### [Angezeigter Text]

▼

Nichts leichter als das. Sehen Sie: das linke Traditionsprojekt, es passt nicht mehr. Lederer geht sogar noch weiter und wendet sich in einem Abwasch den Achtundsechzigern zu: auch die "undogmatische", die "hedonistische Linke" hat ein Problem. Ein Problem? Heute ist die ungehemmte Befriedigung der eigenen Bedürfnisse allgemeines Lebensgefühl und verallgemeinerter Lebensstil... Die undogmatische Linke hat sich quasi zu Tode gesiegt. Aber das ist doch mit Marcuse "repressive" Toleranz! Damit hat Lederer kein Problem: heute muss man "sein Ding" machen, den eigenen Weg finden. Genau. Jedem sein "unternehmerisches Selbst" (Bröckling), jedem nach dem erfolgreichen Verkauf seiner Arbeitskraft! Oder habe ich da etwas falsch verstanden?

▲

### [Deine Aufgabe]
Gib bitte aus dem angezeigten Text alles von "Nichts leichter als" bis hinunter zu "etwas falsch verstanden?" wortgetreu aus. Stütze dich allein auf den angezeigten Text.

(Gespeicherte Einträge)
▼

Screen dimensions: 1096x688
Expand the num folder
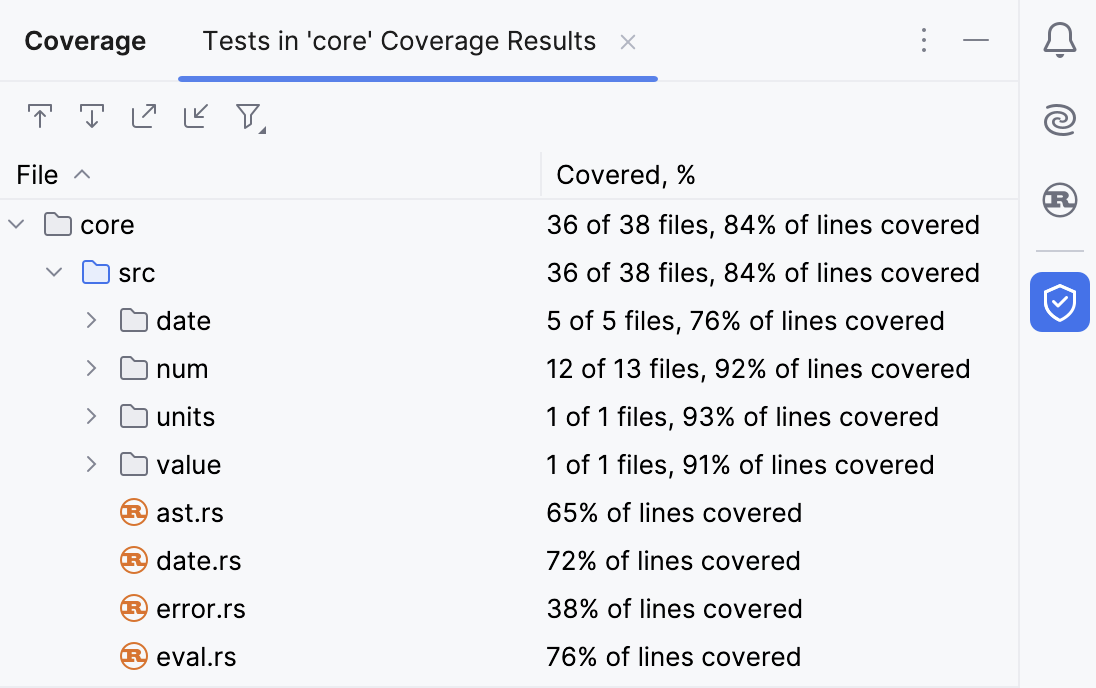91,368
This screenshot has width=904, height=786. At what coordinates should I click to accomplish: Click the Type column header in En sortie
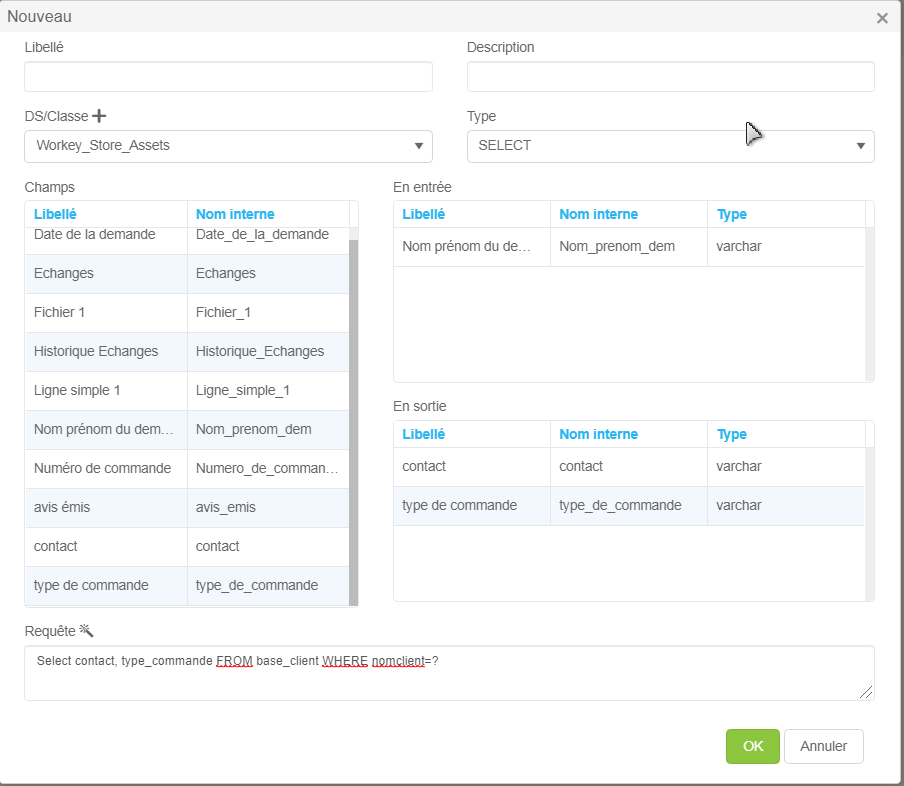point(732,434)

▲

### [Antwort]
Nichts leichter als das. Sehen Sie: das linke Traditionsprojekt, es passt nicht mehr. Lederer geht sogar noch weiter und wendet sich in einem Abwasch den Achtundsechzigern zu: auch die "undogmatische", die "hedonistische Linke" hat ein Problem. Ein Problem? Heute ist die ungehemmte Befriedigung der eigenen Bedürfnisse allgemeines Lebensgefühl und verallgemeinerter Lebensstil... Die undogmatische Linke hat sich quasi zu Tode gesiegt. Aber das ist doch mit Marcuse "repressive" Toleranz! Damit hat Lederer kein Problem: heute muss man "sein Ding" machen, den eigenen Weg finden. Genau. Jedem sein "unternehmerisches Selbst" (Bröckling), jedem nach dem erfolgreichen Verkauf seiner Arbeitskraft! Oder habe ich da etwas falsch verstanden?